Life beyond the bench

As a postdoc, Collins found a chemistry career book published by the American Chemical Society that “opened my eyes to all of these different things that you can do with a degree in chemistry,” she recalls. After spending a year as an editor for the American Association for the Advancement of Science, Collins began teaching chemistry at Claflin University, an HBCU. Though teaching at an HBCU had been Collins’s dream, her passion for diversifying science eventually took her in a different direction. “I told myself if an opportunity was available where I could focus on diversity and inclusion efforts full-time, I wanted to try that,” she says. And so Collins jumped at the chance to become the director for graduate diversity recruiting in the sciences at the University of Washington.


Rolling with the punches

A photo of Sibrina Collins teaching students with a periodic table in the background.
Credit: Ryan Donnell Photography
Sibrina Collins enjoyed finding creative ways to teach chemistry in the classroom at the College of Wooster.

After 2 years at UW, Collins realized she missed the classroom. She moved to the College of Wooster, where she worked closely with undergraduates. “That really started my thinking about delivering content a little bit differently in the classroom,” Collins says. Despite her successes, she was denied tenure. “What I learned is that you cannot run from who you are and what your passions are,” Collins says. After that, she spent a year as the director of education at the Charles H. Wright Museum of African American History developing interactive programming for K–12 students.
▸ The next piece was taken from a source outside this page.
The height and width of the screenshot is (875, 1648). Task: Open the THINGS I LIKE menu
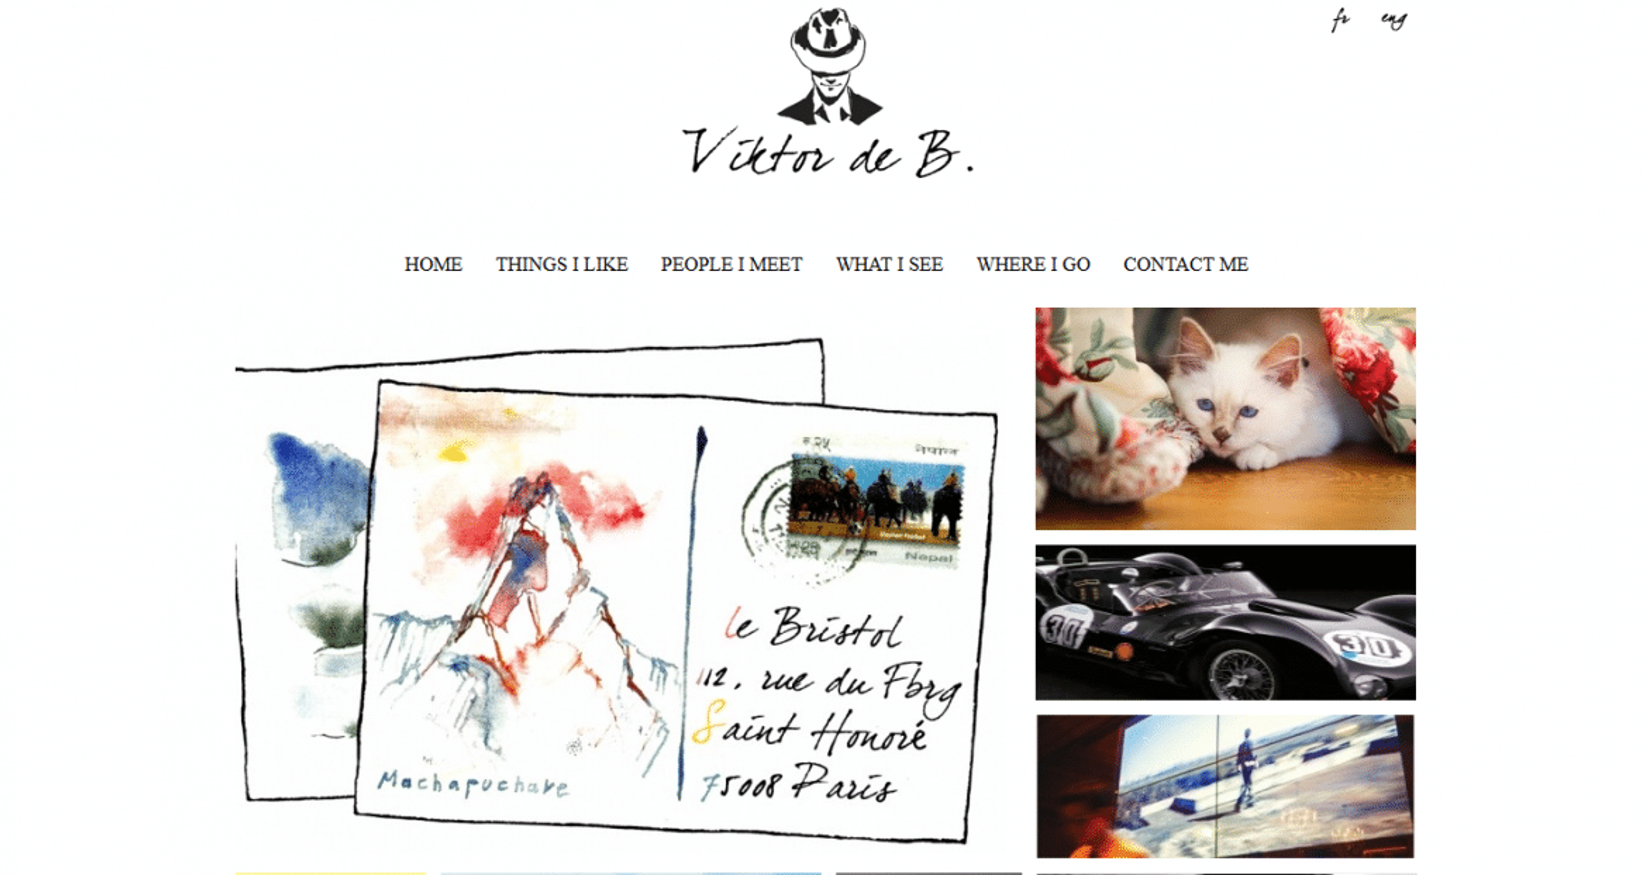click(x=562, y=264)
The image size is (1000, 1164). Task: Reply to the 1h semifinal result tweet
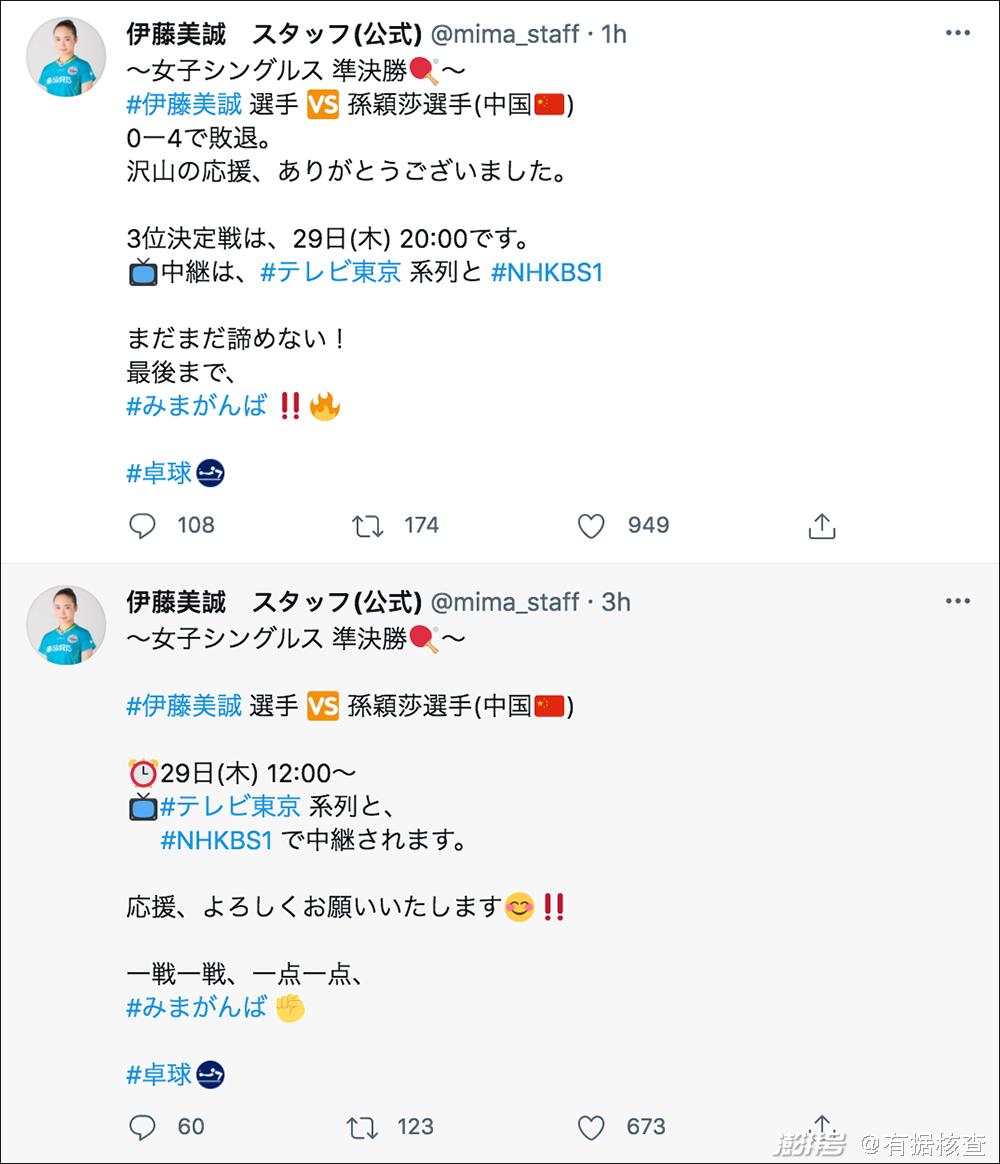click(x=143, y=526)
A photo of Sibrina Collins smiling.
Credit: Noah Stephens Photography
Sibrina Collins is now the executive director at the Marburger STEM Center.


Landing on her feet

Collins is thriving in her current role as the executive director of the Marburger STEM Center at Lawrence Technological University. She continues to draw on her diverse experiences to help students find success. Making science accessible for the next generation requires a new approach, she says. “That means connecting with students in the classroom using their own experiences, such as pop culture, movies, and music,” she says.